> EXERCISE REQUIREMENTS
With pictures left out, output exactly the lines of the listing below from the line that has "Instruction: Sort by" to the line that has "Instruction: Pin the Static_Outer.cs tab", both lines kept.

(DATA SUPPLIED Opens)

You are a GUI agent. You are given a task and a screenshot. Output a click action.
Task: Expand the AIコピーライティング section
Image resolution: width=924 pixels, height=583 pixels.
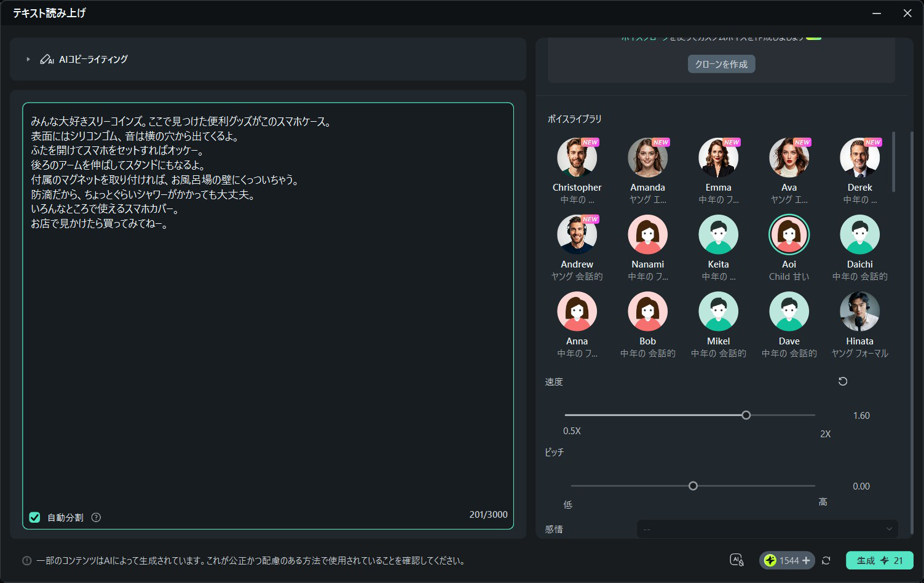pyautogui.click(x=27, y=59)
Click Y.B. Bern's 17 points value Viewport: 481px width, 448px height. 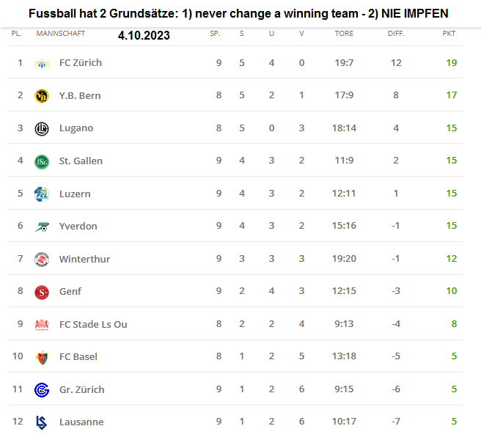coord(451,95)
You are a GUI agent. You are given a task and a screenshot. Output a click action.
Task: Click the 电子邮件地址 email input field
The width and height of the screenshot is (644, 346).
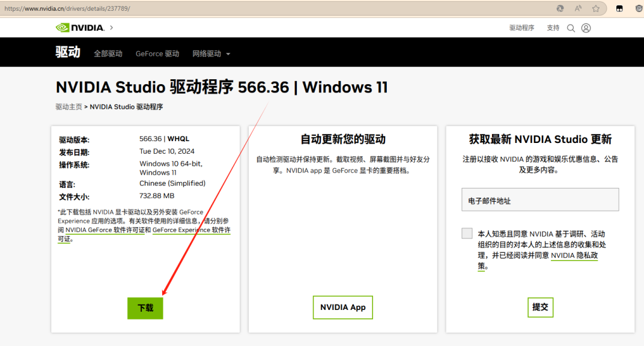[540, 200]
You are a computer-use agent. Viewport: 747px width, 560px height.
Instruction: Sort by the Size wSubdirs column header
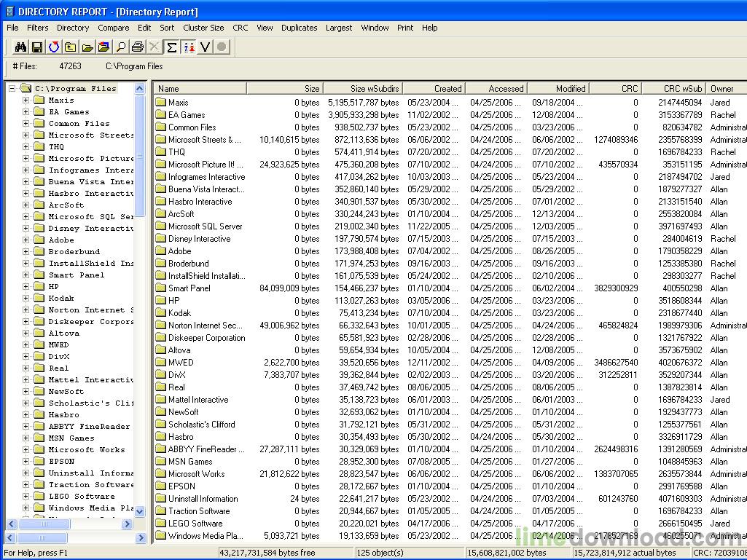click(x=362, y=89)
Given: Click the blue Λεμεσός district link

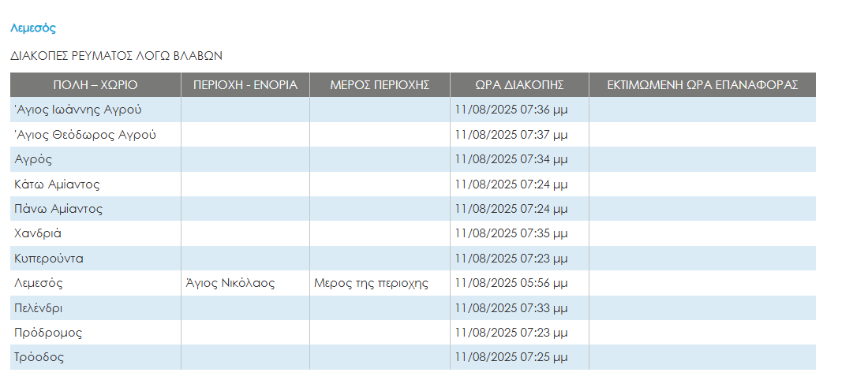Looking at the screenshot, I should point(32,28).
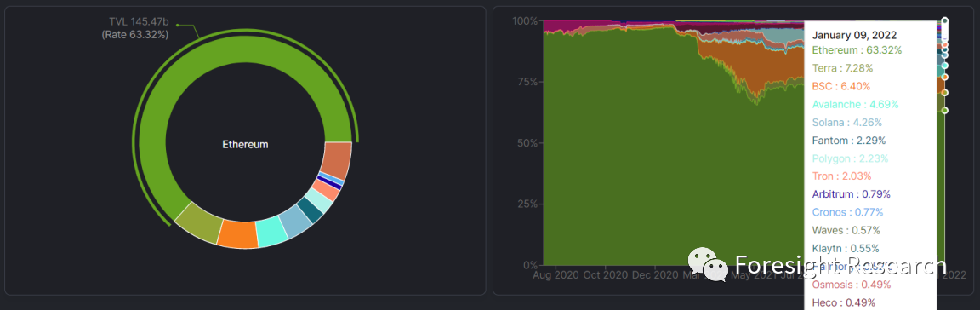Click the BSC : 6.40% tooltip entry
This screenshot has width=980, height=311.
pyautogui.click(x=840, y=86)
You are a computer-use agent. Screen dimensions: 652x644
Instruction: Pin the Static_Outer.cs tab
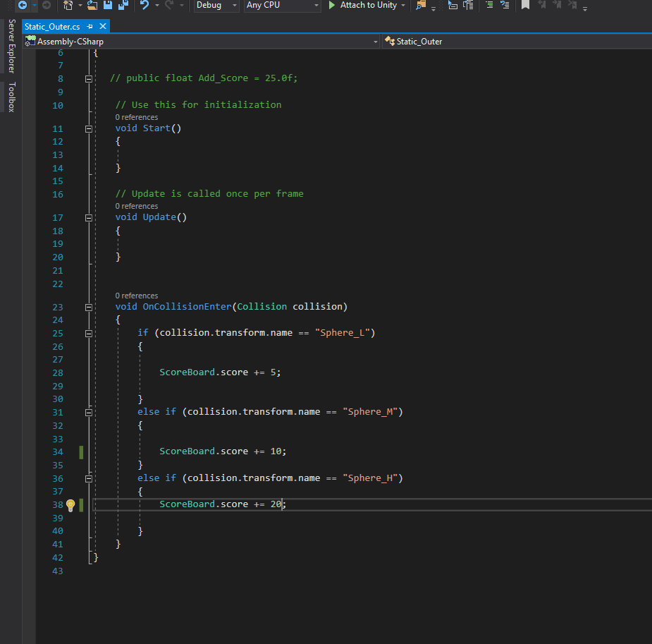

(DATA SUPPLIED Closes)
(DATA SUPPLIED Opens)

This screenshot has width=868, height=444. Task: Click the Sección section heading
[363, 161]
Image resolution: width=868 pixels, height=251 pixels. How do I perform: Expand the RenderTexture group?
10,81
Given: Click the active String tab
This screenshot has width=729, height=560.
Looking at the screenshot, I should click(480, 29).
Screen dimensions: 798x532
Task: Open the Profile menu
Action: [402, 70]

(DATA SUPPLIED Closes)

> FINAL ANSWER
Instruction: Sort by the Size wSubdirs column header
click(x=362, y=89)
Given: Click the blue Λεμεσός district link

Looking at the screenshot, I should point(32,28).
Click the BSC : 6.40% tooltip entry
This screenshot has width=980, height=311.
pyautogui.click(x=840, y=86)
You are a computer-use agent. Screen dimensions: 652x644
Instruction: Pin the Static_Outer.cs tab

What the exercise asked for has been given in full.